In this case, since \( y^2 \) is first and positive, this is a vertically oriented hyperbola. The terms under the squares help determine the hyperbola's shape and orientation. Here, \(a^2 = 4\) and \(b^2 = 81\), leading to \(a = 2\) and \(b = 9\). A positive term preceding \(y^2\) confirms the vertical orientation of the (\(y\)-axis) hyperbola.

The vertices of a hyperbola are critical points that define its shape in space. For a vertical hyperbola, the vertices are based on the value of \(a\), which is associated with the \(y\)-term.

• The vertices are located at \((0, \pm a)\) when the center is at the origin.

For the exercise equation \(\frac{y^2}{4} - \frac{x^2}{81} = 1\), \(a = 2\).
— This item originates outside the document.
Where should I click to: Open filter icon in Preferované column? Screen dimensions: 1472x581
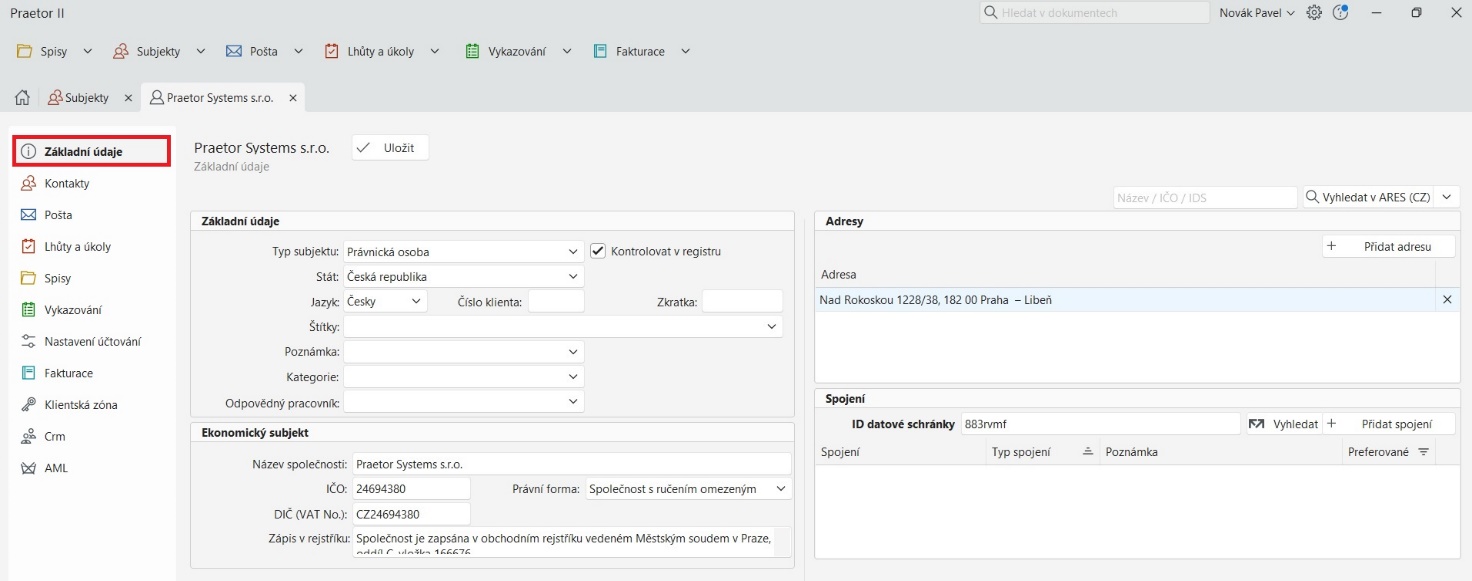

Therefore, the vertices are positioned at \((0, 2)\) and \((0, -2)\), indicating they lie on the vertical axis, which the hyperbola opens along.
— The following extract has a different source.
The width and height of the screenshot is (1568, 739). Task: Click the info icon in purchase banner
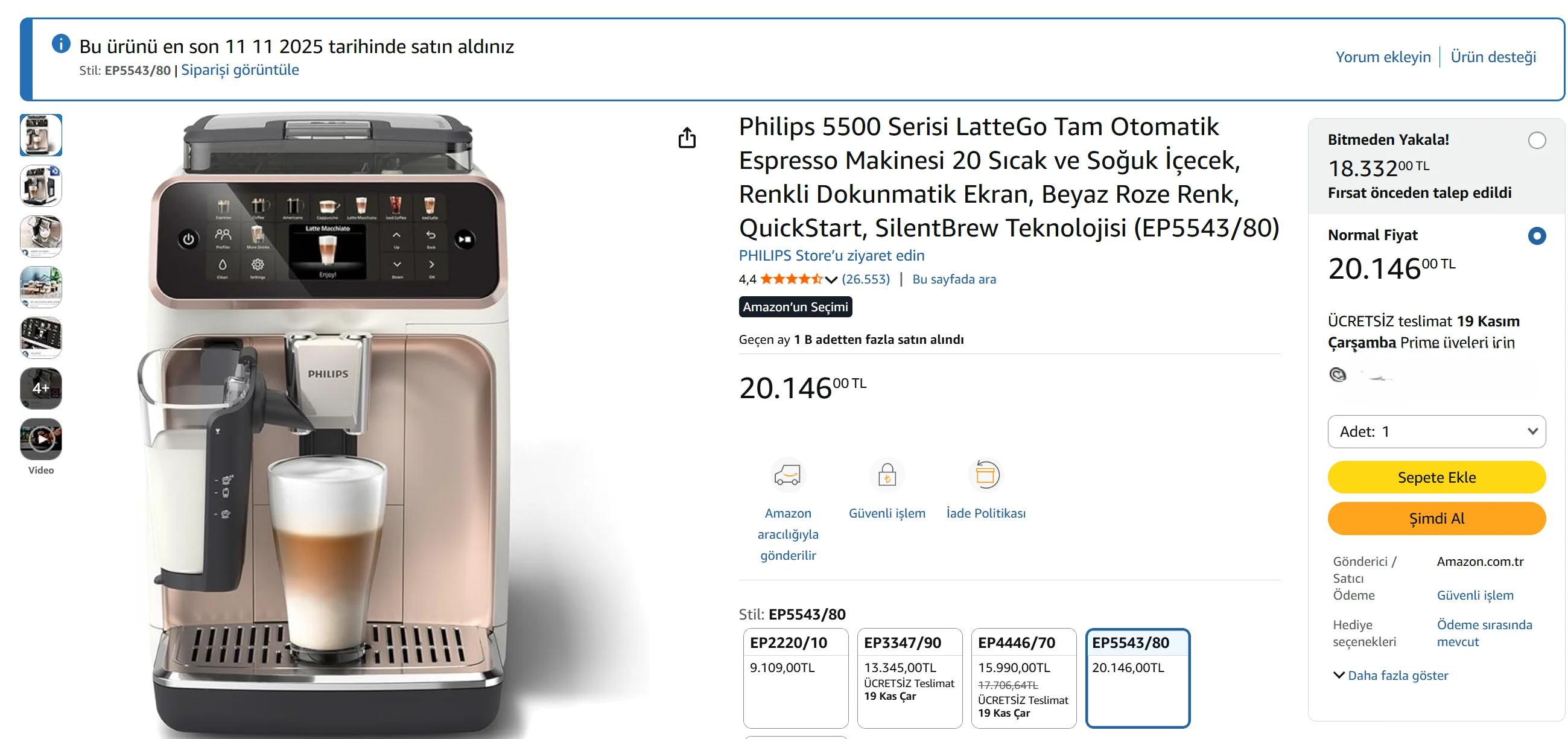(x=61, y=44)

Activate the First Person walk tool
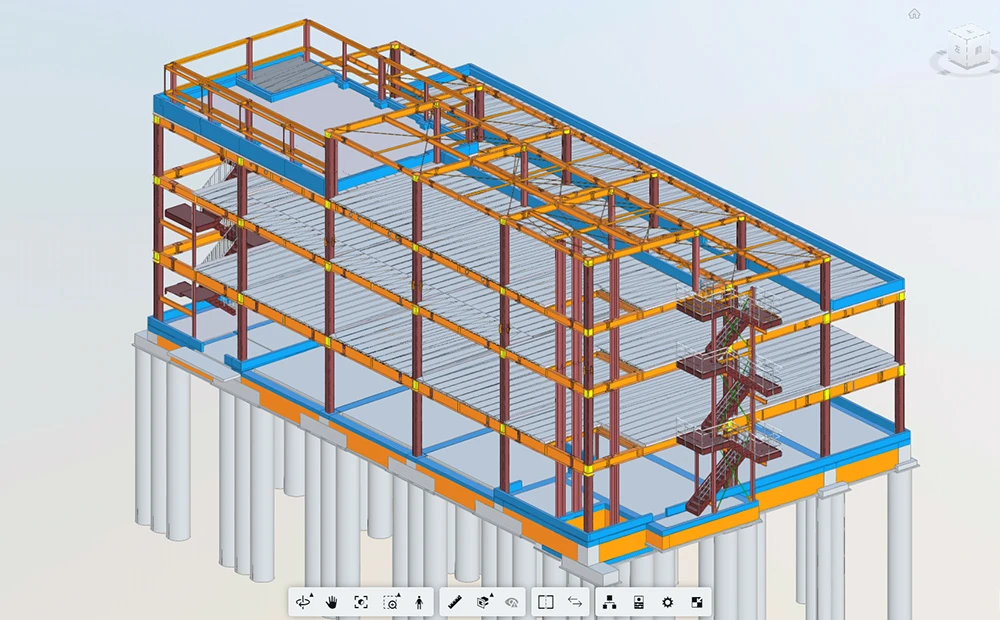click(419, 602)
The foci of a hyperbola are points that signify extreme distances from the center to help define the hyperbola's shape.

• For vertical hyperbolas, foci are located at \((0, \pm c)\), where \(c\) is calculated using the relation \(c^2 = a^2 + b^2\).

In this problem, \(a^2 = 4\) and \(b^2 = 81\), so \(c^2 = 4 + 81 = 85\), giving \(c = \sqrt{85}\). Thus, the foci points are at \((0, \sqrt{85})\) and \((0, -\sqrt{85})\). These points ensure the hyperbola forms its characteristic curves.

The asymptotes of a hyperbola are diagonal lines that the hyperbola approaches but never intersects. These lines help in sketching the general direction and spread of the hyperbola.

• For vertically oriented hyperbolas, the asymptotes are represented by the equations \(y = \pm \frac{a}{b}x\).

In this instance, substituting \(a = 2\) and \(b = 9\) into the formula gives the asymptote equations: \(y = \frac{2}{9}x\) and \(y = -\frac{2}{9}x\). These equations describe the slope of the lines confirming that the branches of the hyperbola extend towards these lines but never touch them.